Mercado de trabalho está no centro do debate político

Obama dedica especial atenção às regiões com maior desemprego, às vésperas da eleição para renovação do Congresso

, O Estado de S.Paulo

25 de julho de 2010 | 00h00

Na quinta-feira, dia seguinte à assinatura da lei de reforma do sistema financeiro, o presidente dos Estados Unidos, Barack Obama, sancionou a extensão dos subsídios aos desempregados até o fim de novembro.

Resultado de um duro embate político no Congresso contra os republicanos, que se opunham ao benefício, sob a alegação de que expandirá em US$ 34 bilhões o rombo fiscal, a nova lei tenderá a aliviar a pressão sobre o Partido Democrata, de Obama, em um delicado período eleitoral.
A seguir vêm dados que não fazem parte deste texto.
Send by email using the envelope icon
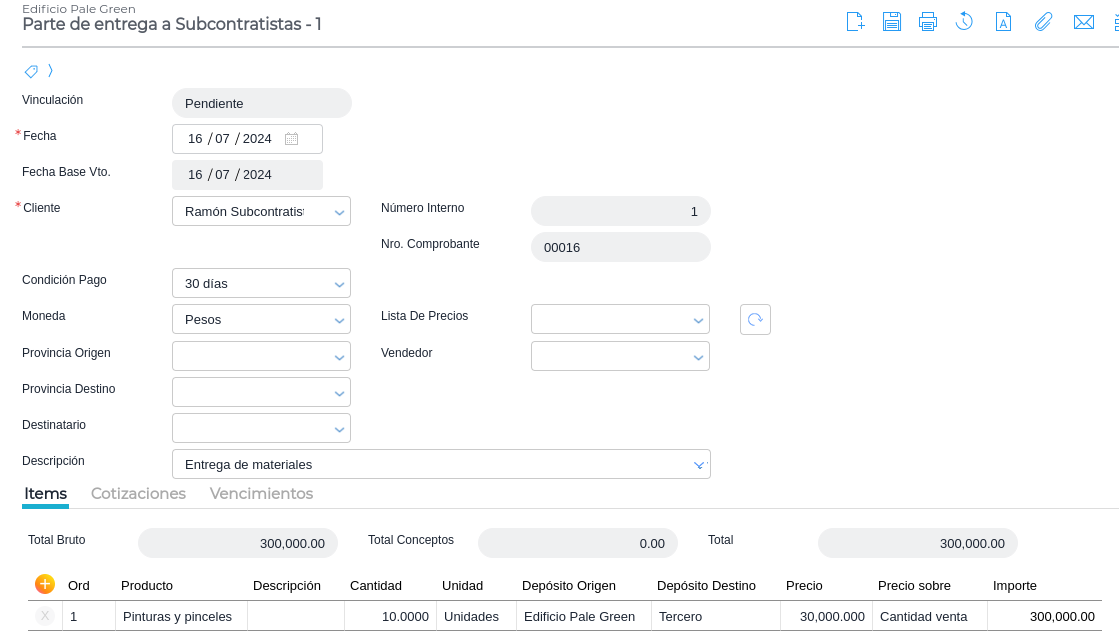 (1083, 22)
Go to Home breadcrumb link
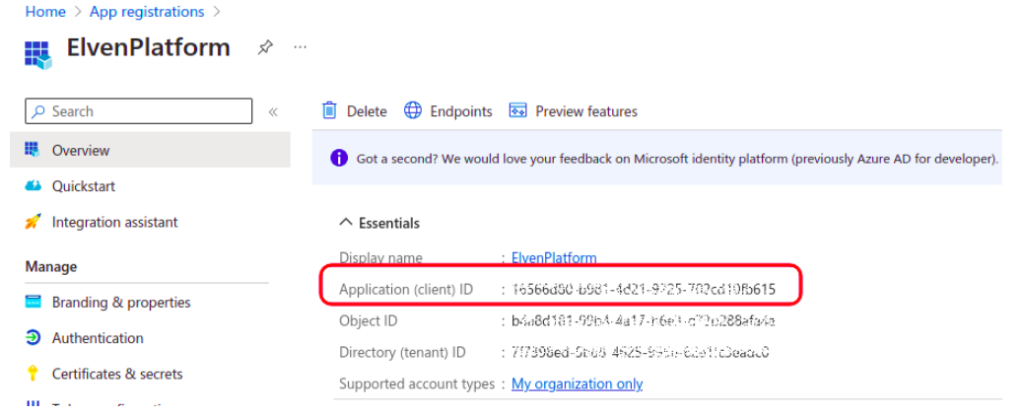 45,12
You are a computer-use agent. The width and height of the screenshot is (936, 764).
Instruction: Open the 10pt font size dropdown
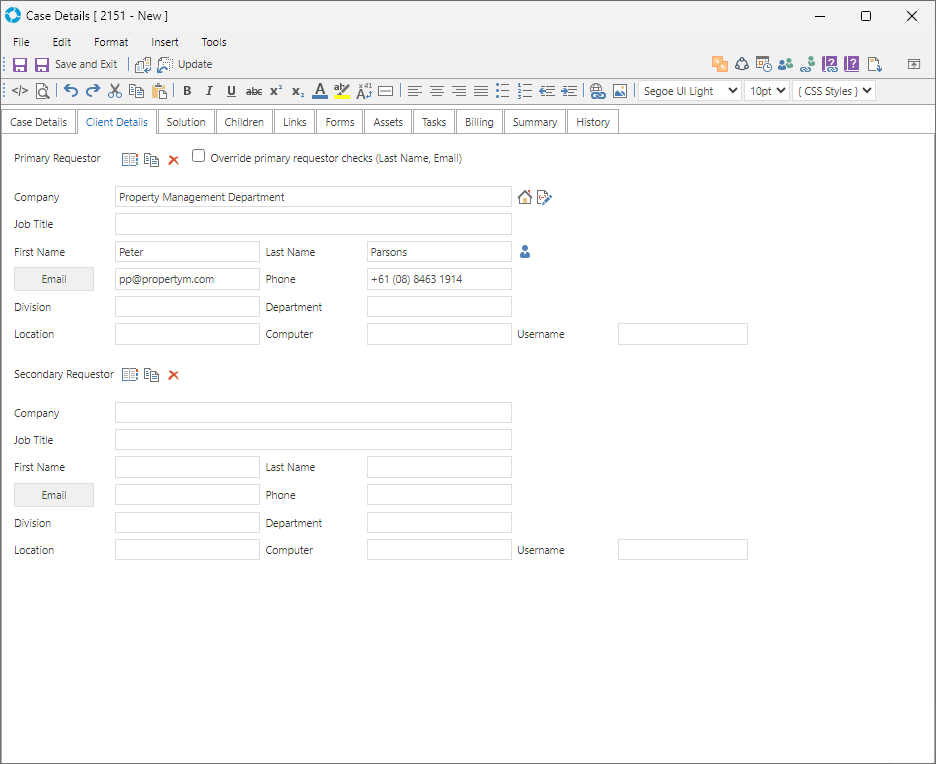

O desemprego elevado e persistente virou moeda política de alto valor nos Estados Unidos por causa da eleição no início de novembro. Como esse pleito sempre é organizado na metade do mandato presidencial, adquire um caráter de referendo do governo federal. Desta vez, serão escolhidos todos os 435 deputados federais e um terço do Senado (36 de 100 cadeiras), além de governadores de 37 Estados e de dois territórios.

Nesse cenário, a adoção de uma lei que permitirá a 2,5 milhões de desempregados receber seus cheques até três semanas depois das eleições terá peso político inegável.

Atenção especial. Desde o início do governo Obama, a Casa Branca vem dedicando especial atenção às regiões nas quais se prevê uma disputa difícil para o Partido Democrata em novembro. Na maior parte dos casos, elas coincidem com os Estados com taxas de desemprego acima da média nacional, de 9,5% em junho.

De acordo com o Wall Street Journal, não foi à toa a escolha dos destinos de 172 viagens de altos funcionários do governo para divulgar o pacote oficial de recuperação econômica nos últimos 18 meses.

Entre os protagonistas dessas jornadas estavam o próprio Obama e o vice-presidente, Joe Biden. Desse total de viagens, 70 foram destinadas a seis Estados nos quais o embate eleitoral se mostra acirrado e que serão, por isso mesmo, decisivos nas eleições presidenciais de 2012.

Nesse grupo estão quatro Estados nos quais a taxa de desemprego supera a média nacional - Ohio, onde o índice chega a 10,5%; Flórida, com 11,4%; Califórnia, com 12,3%; e Michigan, onde a taxa já está em 13,2% - e dois com porcentuais levemente inferiores a essa média - Pennsylvania, com 9,2%, e Missouri, com 9,1%.